--- BEGIN ---

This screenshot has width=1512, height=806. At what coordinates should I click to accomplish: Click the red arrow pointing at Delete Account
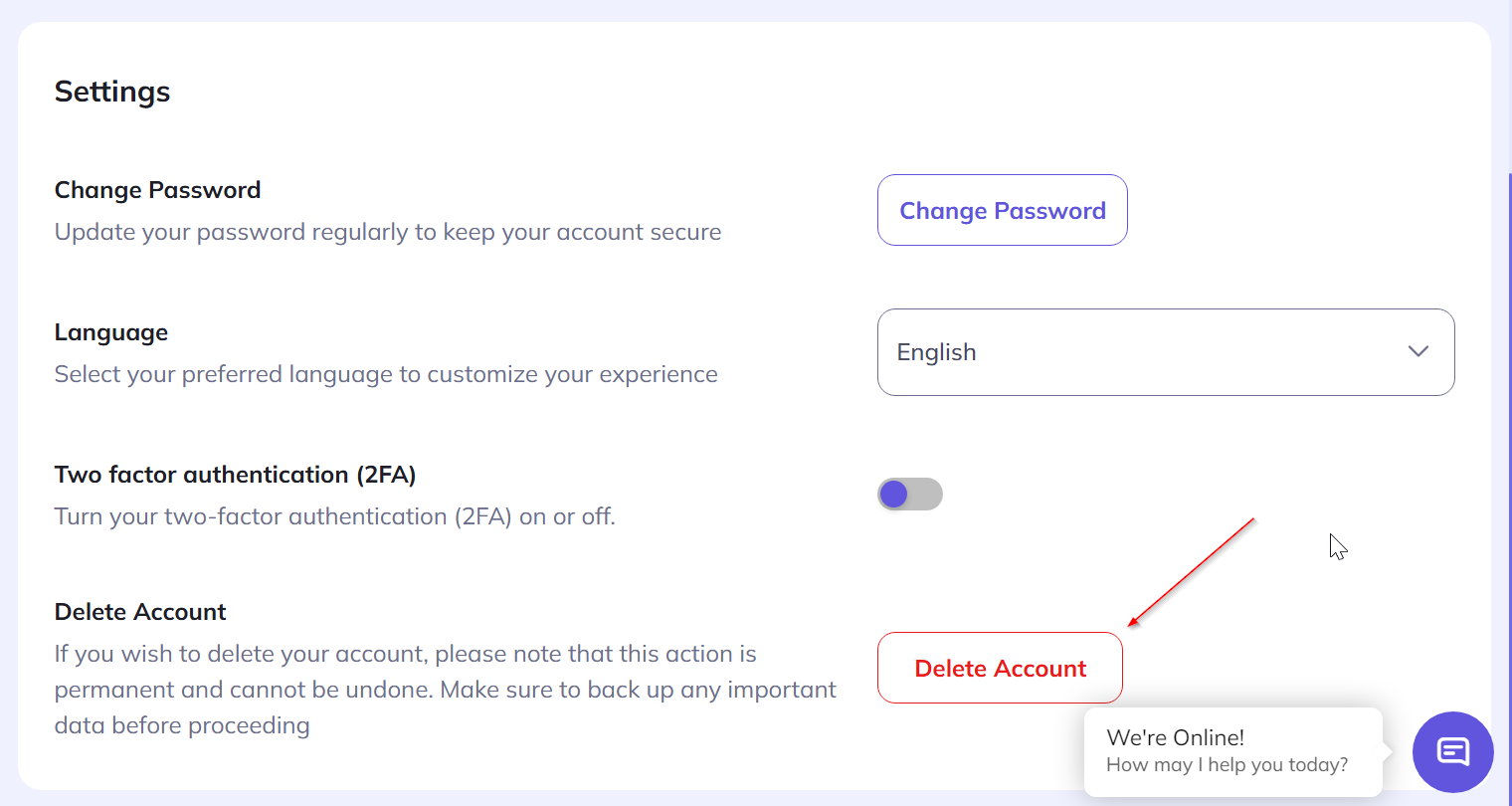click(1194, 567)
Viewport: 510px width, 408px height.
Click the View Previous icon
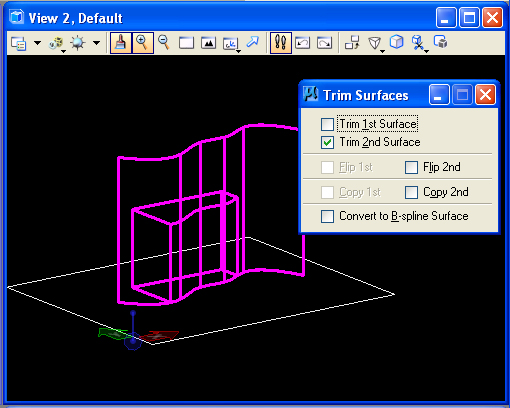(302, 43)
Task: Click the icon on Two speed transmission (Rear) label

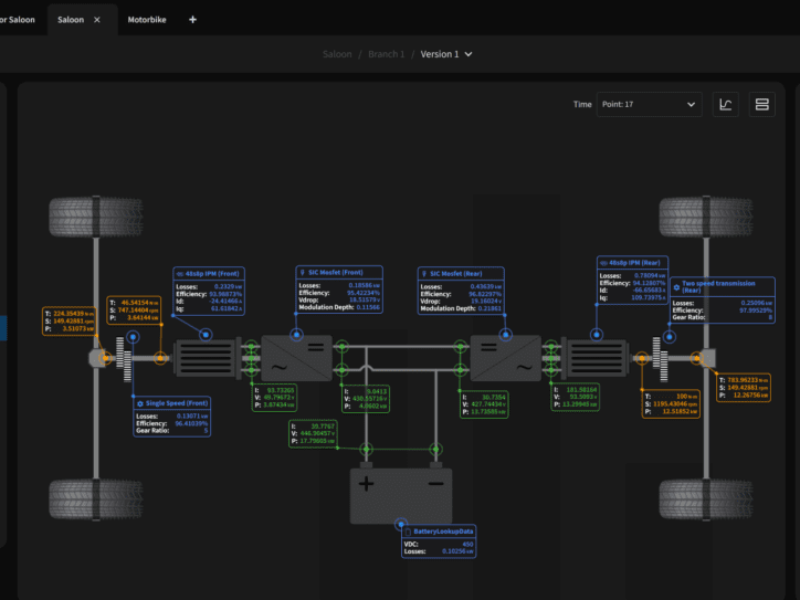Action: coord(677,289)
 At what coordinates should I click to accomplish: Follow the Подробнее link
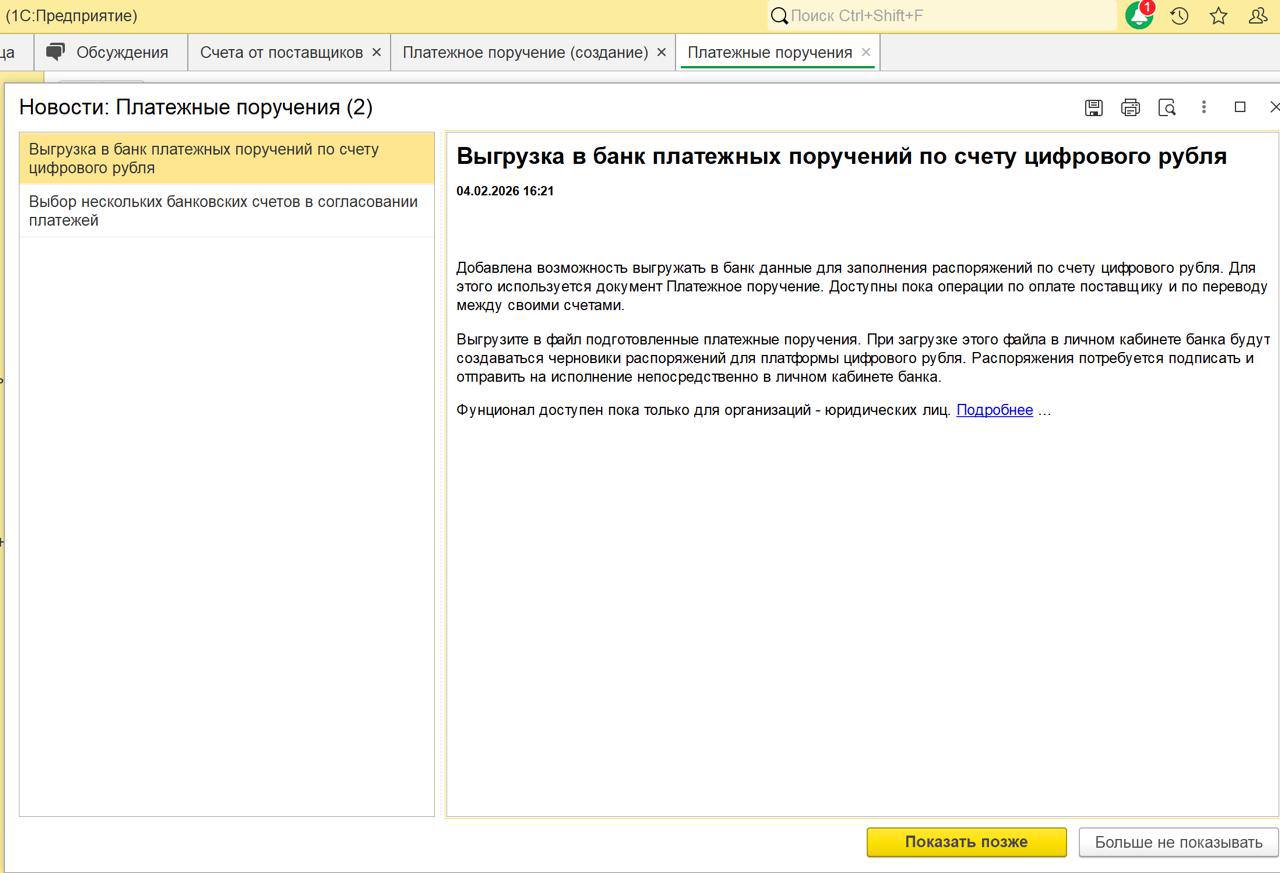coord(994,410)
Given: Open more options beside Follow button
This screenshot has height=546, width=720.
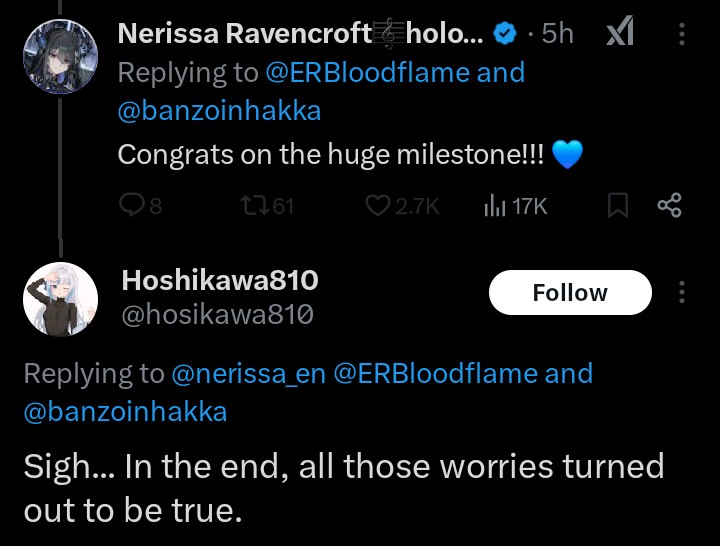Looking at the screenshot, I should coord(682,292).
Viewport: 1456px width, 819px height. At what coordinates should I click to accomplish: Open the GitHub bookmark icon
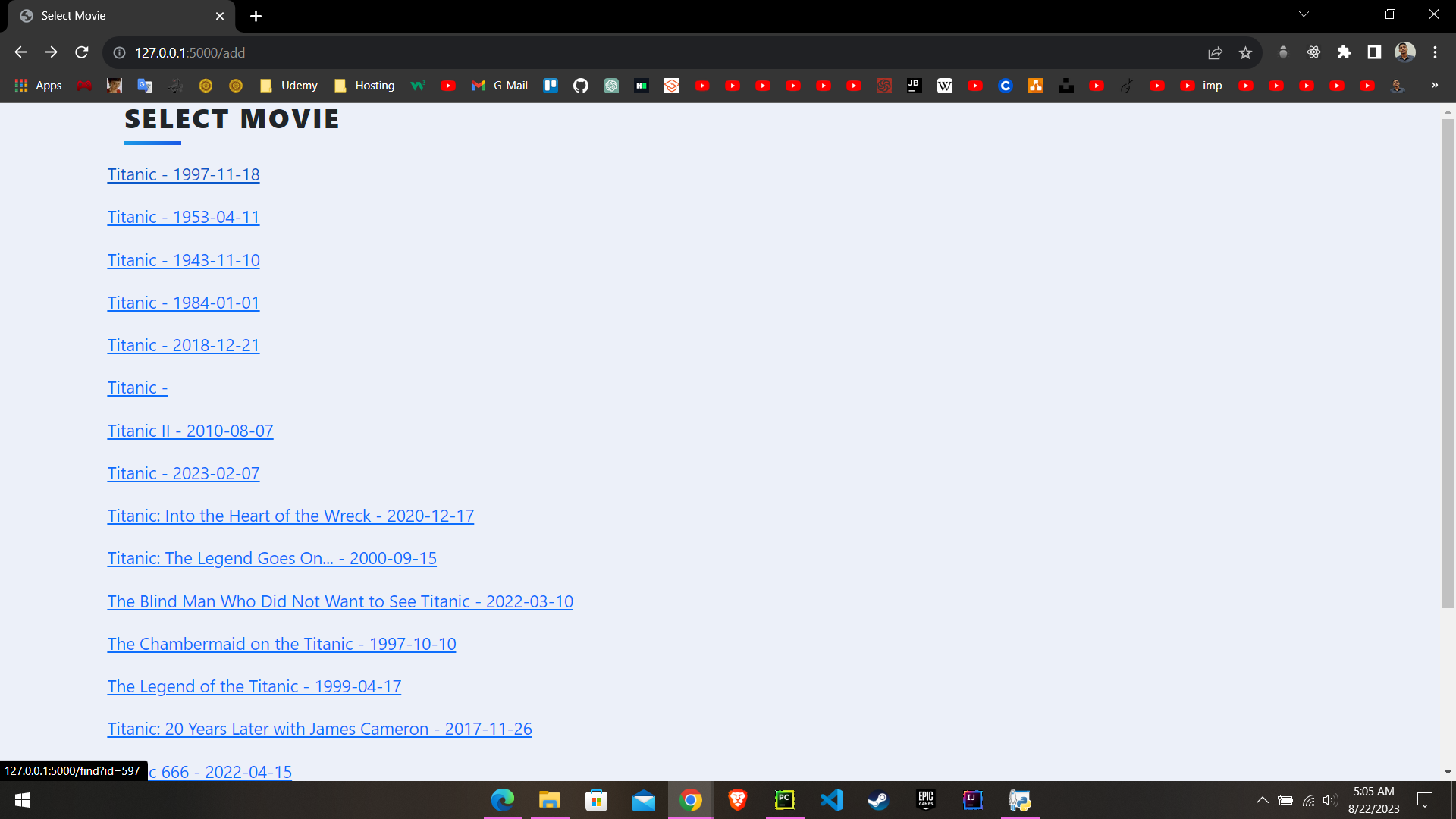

--- END ---

# [Written request]
Copy the listing above word for word, leaving out the pictures.

# [Finished task]
This screenshot has width=1512, height=806. At what coordinates should I click to accomplish: Click the red arrow pointing at Delete Account
click(1194, 567)
Viewport: 510px width, 408px height.
Click the View Previous icon
(302, 43)
Task: Click the icon on Two speed transmission (Rear) label

Action: coord(677,289)
 At what coordinates should I click to accomplish: Follow the Подробнее link
coord(994,410)
Given: Open more options beside Follow button
This screenshot has height=546, width=720.
Looking at the screenshot, I should coord(682,292).
Viewport: 1456px width, 819px height. At what coordinates should I click to accomplish: Open the GitHub bookmark icon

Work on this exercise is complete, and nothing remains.